Kaynak: TÜİK Gelir Yaşam Koşulları Anketi, TEPAV hesaplamaları

 


[1] Hanelerin gelir düzeyleri, gelir eşitsizliği analizlerinde kullanılan “karekök” yöntemiyle düzeltilmiştir. Söz konusu düzeltme, hanenin bir yıl boyunca elde ettiği geliri, hanedeki kişi sayısının kareköküne bölerek yapılmaktadır. Bunun sebebi harcamaların hane büyüklüğü ile doğrusal oranda artmamasıdır. Örneğin hane sayısı 2’den 4’e çıktığında, elektrik faturası 10’dan 15’e çıkmayacaktır.
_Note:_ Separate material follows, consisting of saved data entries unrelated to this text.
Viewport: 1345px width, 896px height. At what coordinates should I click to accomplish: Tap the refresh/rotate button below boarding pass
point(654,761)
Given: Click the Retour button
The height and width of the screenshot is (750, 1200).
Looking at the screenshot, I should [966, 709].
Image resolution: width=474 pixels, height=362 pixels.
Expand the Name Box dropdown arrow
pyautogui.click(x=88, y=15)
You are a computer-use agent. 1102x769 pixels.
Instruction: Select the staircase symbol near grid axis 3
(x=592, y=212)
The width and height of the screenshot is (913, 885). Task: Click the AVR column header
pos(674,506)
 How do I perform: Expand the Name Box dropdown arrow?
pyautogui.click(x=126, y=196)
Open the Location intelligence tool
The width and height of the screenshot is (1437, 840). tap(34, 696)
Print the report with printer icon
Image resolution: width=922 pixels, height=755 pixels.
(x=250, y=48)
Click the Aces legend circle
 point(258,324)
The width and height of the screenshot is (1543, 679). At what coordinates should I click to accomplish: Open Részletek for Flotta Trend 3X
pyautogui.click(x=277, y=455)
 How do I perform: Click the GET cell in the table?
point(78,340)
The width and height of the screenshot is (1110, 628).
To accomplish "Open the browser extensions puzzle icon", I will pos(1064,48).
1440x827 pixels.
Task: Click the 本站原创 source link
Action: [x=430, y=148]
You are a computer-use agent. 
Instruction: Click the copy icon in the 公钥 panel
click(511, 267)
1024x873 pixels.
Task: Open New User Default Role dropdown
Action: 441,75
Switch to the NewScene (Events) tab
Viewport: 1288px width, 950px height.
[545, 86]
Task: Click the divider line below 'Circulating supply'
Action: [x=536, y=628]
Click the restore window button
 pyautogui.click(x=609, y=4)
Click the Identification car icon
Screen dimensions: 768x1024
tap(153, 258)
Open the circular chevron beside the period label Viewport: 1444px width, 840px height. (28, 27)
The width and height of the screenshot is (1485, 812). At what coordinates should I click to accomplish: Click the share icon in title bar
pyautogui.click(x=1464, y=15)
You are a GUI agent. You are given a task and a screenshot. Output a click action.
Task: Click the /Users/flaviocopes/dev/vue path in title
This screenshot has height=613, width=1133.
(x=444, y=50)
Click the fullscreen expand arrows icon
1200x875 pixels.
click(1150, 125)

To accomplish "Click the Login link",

Bu şekilde yapılan düzeltmeyle dört kişilik bir ailenin yaşamını sürdürmesi için tek kişilik bir ailenin gelirinin iki katına sahip olması gerektiği sonucuna ulaşılmaktadır.

[2] Hesaplamaları yaparken sadece çocuğu olan aileleri dikkate aldık. Bu sayede, karşılaştırma yapılabilir bir hane grubu elde etmiş olduk. İleri yaşlarında bulunan ve bakmakla yükümlü olduğu çocuğu olmayan haneleri analiz dışında bıraktık.

[3] Çocuk yoksulluğu oranlarını hesaplarken, Türkiye’deki en düşük yüzde 20’lik gelir diliminde bulunan haneleri yoksul kabul ediyoruz. Kimlere çocuk diyoruz? 15 yaşın altındaki tüm bireyleri çocuk olarak sınıflandırıyoruz. Çocuk yoksulluğunu ise en düşük yüzde 20’lik gelir dilimindeki hanelere mensup çocukların sayısını, Türkiye’deki toplam çocuk sayısına oranlayarak hesaplıyoruz.